Les actes accomplis ont, ipso facto, une maturation, une conséquence, c'est-à-dire une rétribution différée dans le temps. Certains actes produisent leurs fruits durant la vie présente, mais d'autres ont une telle énergie et suscitent un tel attachement que leurs fruits n'arrivent à maturation qu'au terme de plusieurs existences. En se liant ainsi, l'homme se soumet au cycle des renaissances (saṃsāra), et il doit assumer la rétribution de ses actes, aussi longtemps qu'il n'a pas atteint l'Éveil. Cette nécessité obéit à une loi inexorable, la Loi de coproduction conditionnée et en dépendance (pratı̄tyasamutpāda) qui ne connaît ni commencement ni fin et fonctionne indépendamment du sujet qui agit.
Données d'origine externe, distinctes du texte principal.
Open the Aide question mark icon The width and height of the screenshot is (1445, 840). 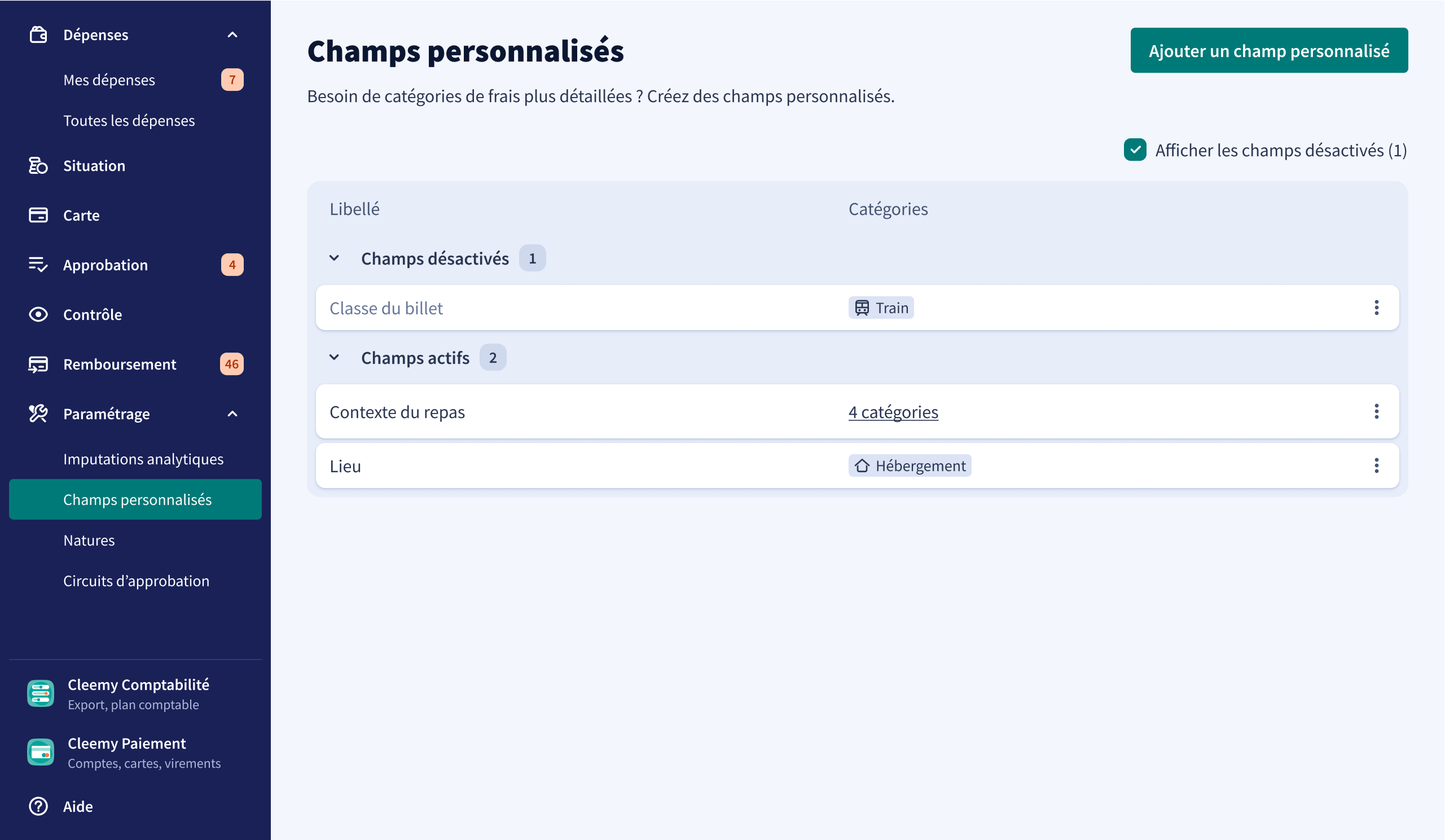(38, 806)
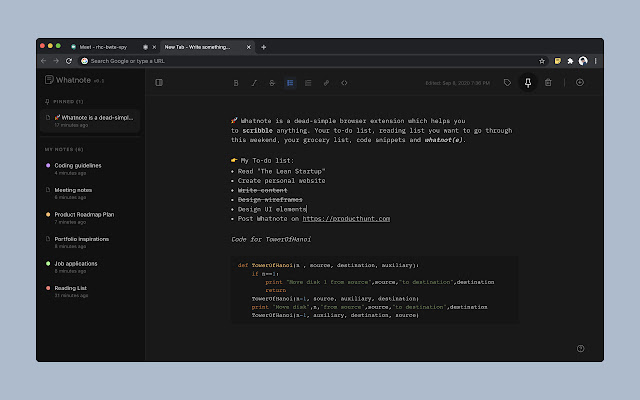Toggle bold formatting in the note toolbar
The image size is (640, 400).
pos(236,82)
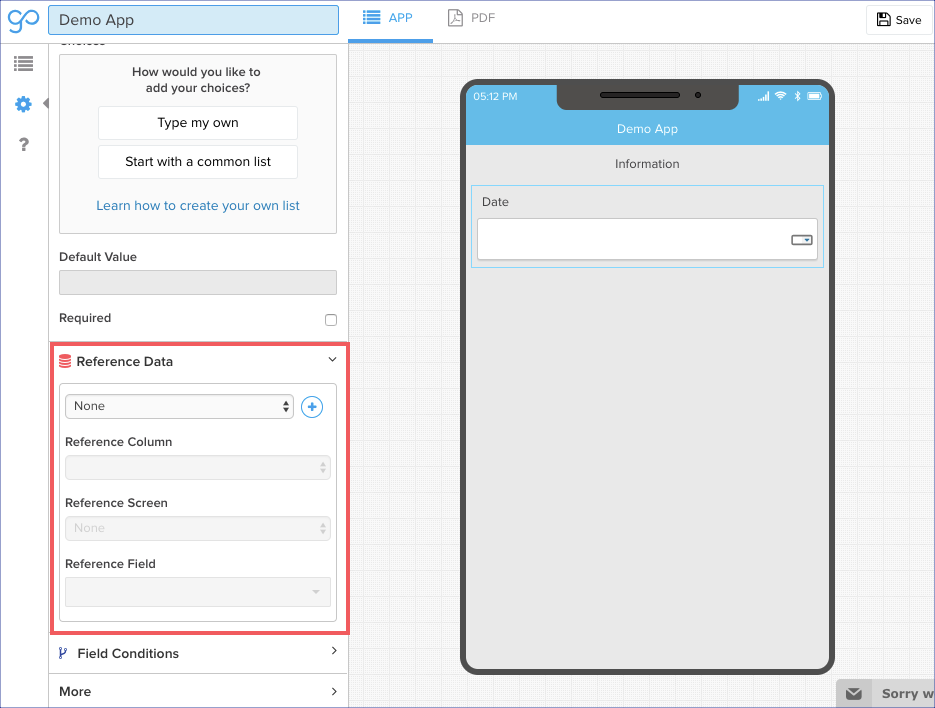Open the list view sidebar icon
This screenshot has height=708, width=935.
click(23, 64)
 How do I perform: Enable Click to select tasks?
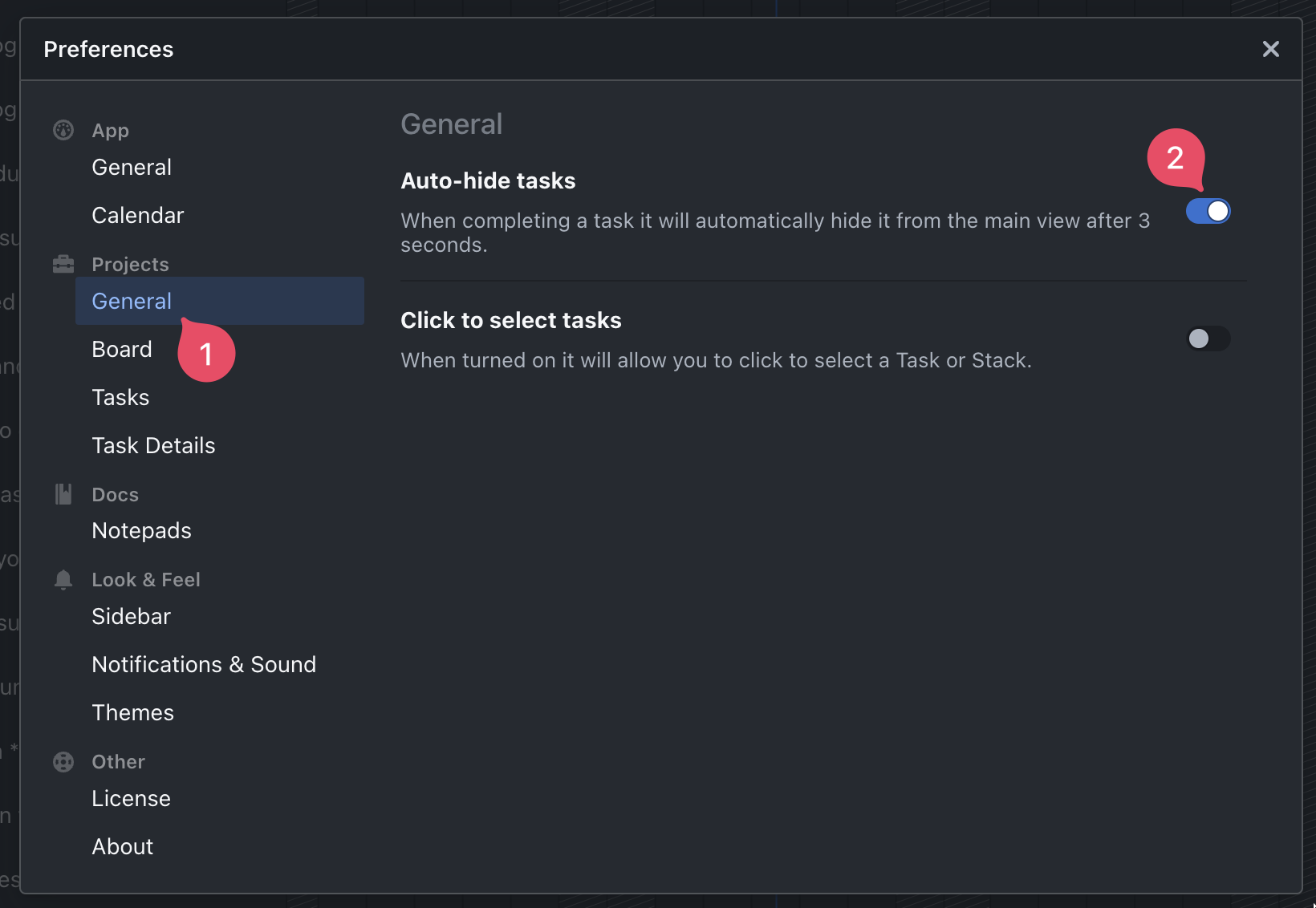[1207, 338]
De quelle manière s'opère la maturation (vipāka) de l'acte ? Quel en est le fruit (phala) ? La réponse à ces deux questions permet d'expliciter le lien entre l'acte, la rétribution et la renaissance (à ne pas confondre avec la transmigration). Ce lien trouve son explication dans la notion d'idéation, c'est-à-dire de trace ou de germe (bı̄ja) laissée dans l'ensemble des phénomènes psychophysiques constituant le fond de l'être. Ces traces sont certes périssables, mais leur influence s'exerce de façon continue, alimentant le désir d'existence ou de non-existence. Sous leur effet, l'homme est non seulement poussé à l'acte, mais à l'instant de la mort il aspire à reprendre corps, à opérer une « rejonction ». Pour ne pas être entraîné dans une longue suite de renaissances, il lui faut apprendre à se détacher de tout acte. À l'instant de la mort et par sa dernière pensée, sous le poids du bien et du mal qu'il a accomplis durant sa vie, le mourant s'oriente vers l'une ou l'autre forme des six voies de renaissance durant laquelle s'opérera, si besoin est, la nécessaire rétribution et maturation de ses actes. La seule façon de briser le cycle des renaissances est de neutraliser l'acte, en éliminant l'ignorance et les passions qui vicient la volition à son origine. Pleinement responsable de ses actes, l'homme doit parvenir tout d'abord à les soustraire à toute forme d'attachement, puis il doit s'arracher aux plaisirs sensuels et se défaire de tout désir d'existence ou de non-existence.